Making butter is quite easy - you need a small jar with a tight fitting lid - baby food jars or small jelly jars work great, whipping cream, and a little salt.

Step 1. The process will go much quicker if you start with the whipping cream at room temperature or close to room temperature.

Step 2. Fill the small jar almost to the top with the cream and add a tiny bit of salt.

Step 3. SHAKE!! We brought the jar outside and passed it around letting the kids shake it until they were tired.

Step 4. The cream slowly changes to butter - the butter starts to harden and the liquid that separates off is buttermilk.

Butter and buttermilk
Step 5. The kids were so excited to watch the cream slowly change to butter! After they tired of shaking, I put the cream from the jar into my stand mixer and mixed it for a just a bit.

Step 6. Take the butter and transfer it to a small container so it can be refrigerated. I poured the buttermilk back into the mason jar to be used later in a recipe.


SHAKE!



Why not make a heart?













Although we did put the butter in the fridge, we first put it on fresh bread, dipped pretzels in it, and taste-tested it on a spoon! Just for fun, I put some in a silicon heart mold. You can shape it any way you like. We kept our butter very plain, but you can add any sugar or herbs to make a seasoned butter. Maybe next time... Enjoy!

Wednesday, March 2, 2011

Goat Cheese and Kale Stuffed Flank Steak

A new month, a new recipe involving kale... SO easy. And, of course, delicious. I am pretty sure I found a way to use kale in four very different ways last week and I did not hear one peep of complaint from my tireless taste testers. For this recipe, I had some flank steak rubbed with cajun seasoning sitting in the refrigerator looking for love. I have a fear of using the broiler and I don't know how to use the gas grill at our house so that left me with one option: bake it. (We can address my broiling and grilling issues in another post...)

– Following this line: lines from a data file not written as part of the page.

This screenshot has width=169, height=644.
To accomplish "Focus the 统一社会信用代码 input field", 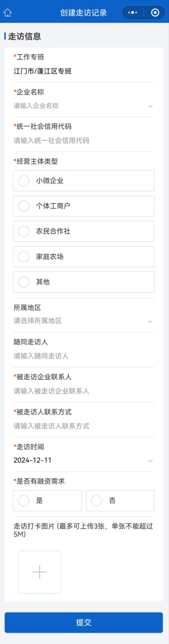I will (x=84, y=141).
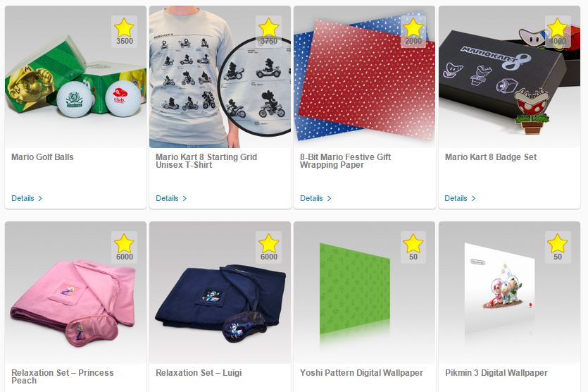The width and height of the screenshot is (588, 392).
Task: Select the Starting Grid T-Shirt product image
Action: [220, 77]
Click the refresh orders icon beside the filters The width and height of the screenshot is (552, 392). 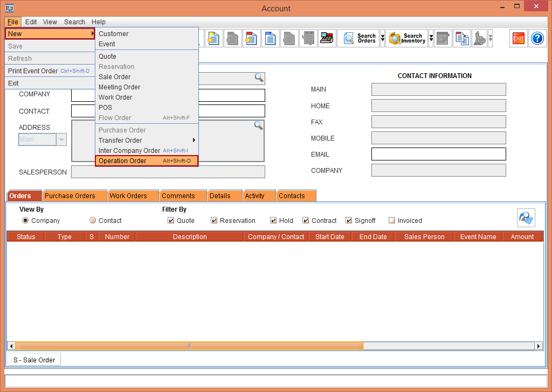point(526,218)
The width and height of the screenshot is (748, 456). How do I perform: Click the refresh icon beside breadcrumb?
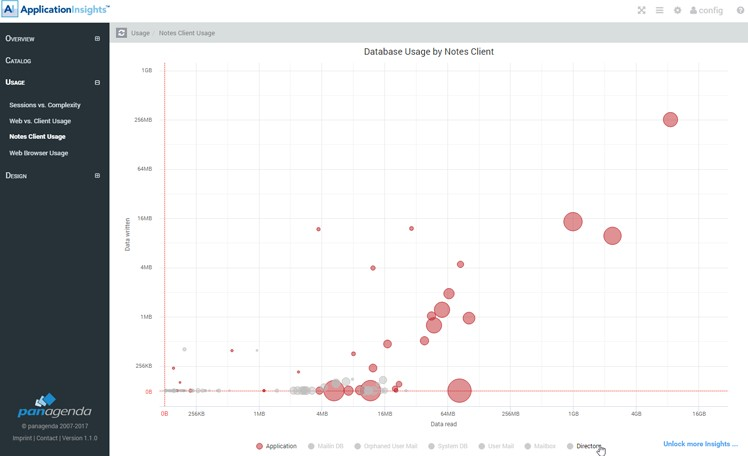coord(122,33)
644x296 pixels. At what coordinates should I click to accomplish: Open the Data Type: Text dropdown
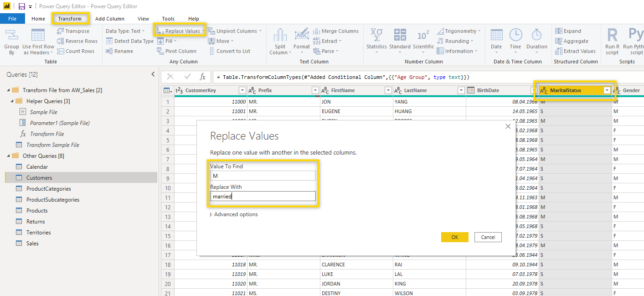pos(125,31)
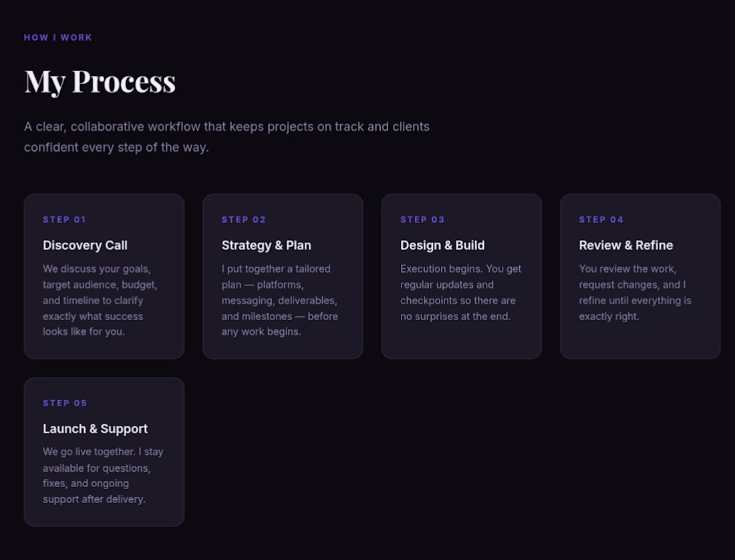
Task: Click empty area of Review & Refine card
Action: [x=640, y=341]
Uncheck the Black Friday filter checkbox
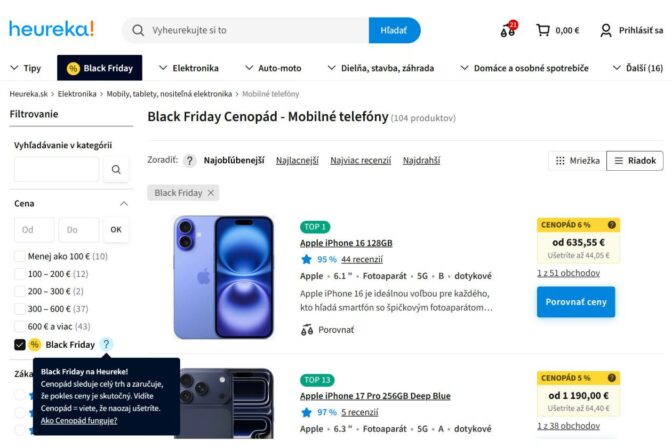Viewport: 672px width, 448px height. pyautogui.click(x=20, y=345)
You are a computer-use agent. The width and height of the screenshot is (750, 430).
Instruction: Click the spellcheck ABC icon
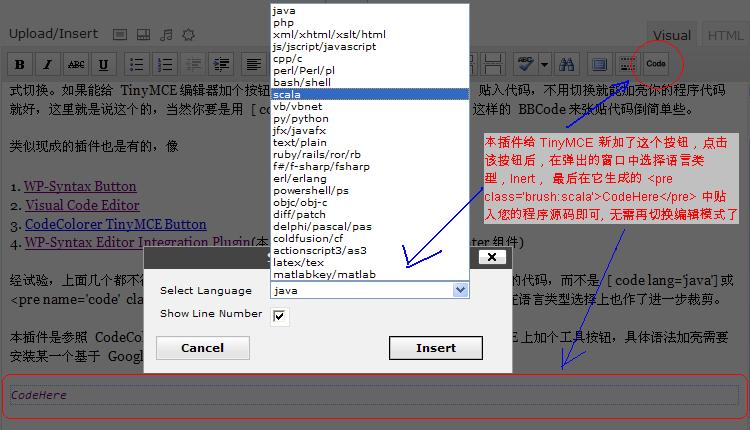(525, 65)
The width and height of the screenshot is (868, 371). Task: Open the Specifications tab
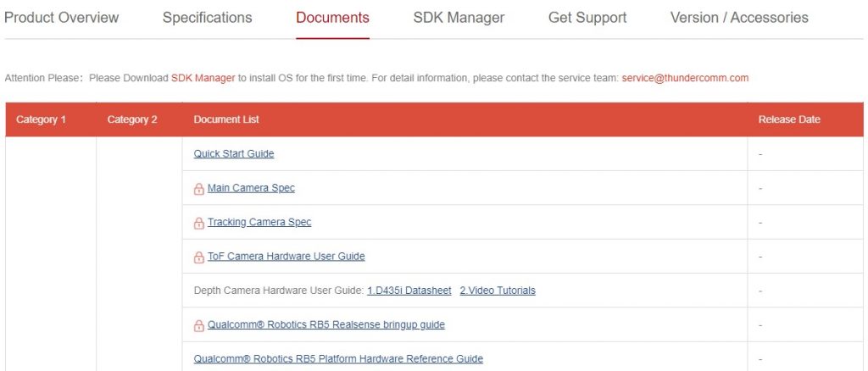click(207, 18)
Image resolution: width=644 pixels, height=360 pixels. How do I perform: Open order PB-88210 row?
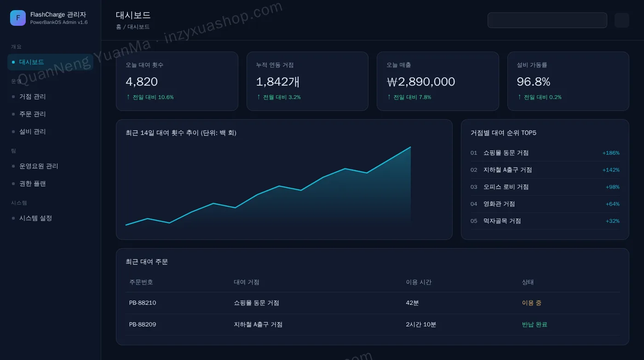point(373,303)
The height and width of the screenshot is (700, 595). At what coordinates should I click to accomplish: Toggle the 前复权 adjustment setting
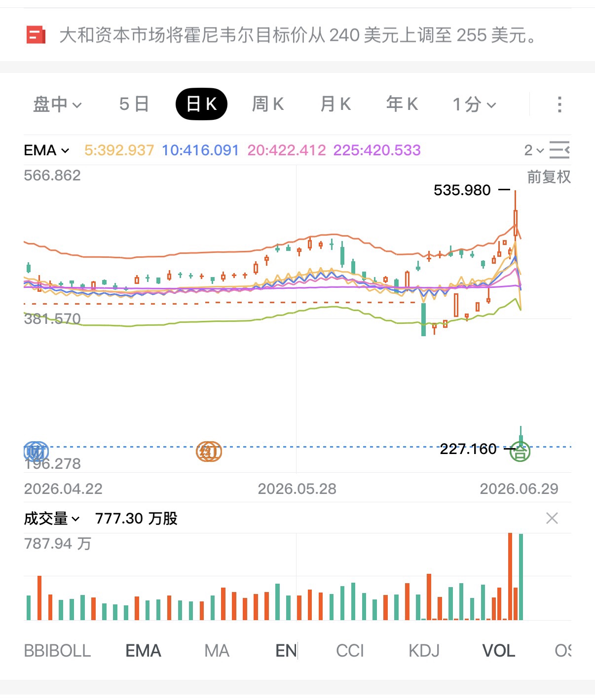click(549, 177)
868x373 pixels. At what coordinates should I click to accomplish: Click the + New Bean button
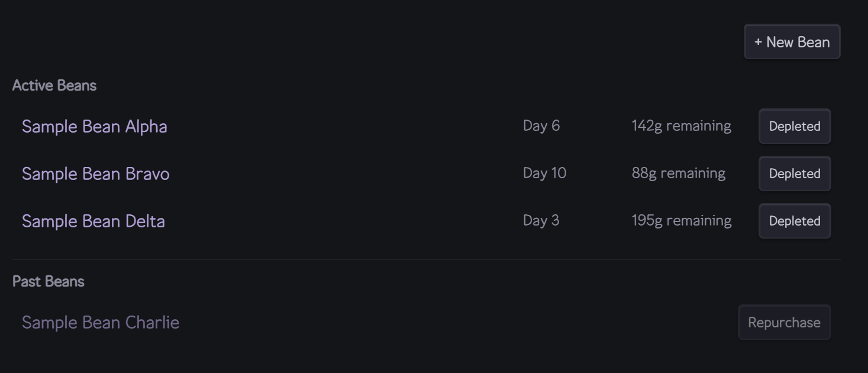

I was worried about the steak getting too tough if I just put it in the oven at 350 degrees so I "butterflied" the meat - sliced it down the middle to create butterfly wings - and then laid some fresh kale and about a tablespoon of delicious herbed goat cheese from The Looking Glass Creamery located not too far away in Asheville, North Carolina. I had picked up the kale at the farmers market the week before and it was still looking bright green and delicious. I used toothpicks to keep the steak closed around the kale and cheese.

After I stuffed and toothpicked the flank steak, I placed them in a pie dish (my favorite piece of dinner cookware) and cooked it at 350 degrees for 30 minutes.

I served the stuffed flank steak with quinoa and baby carrots. Enjoy!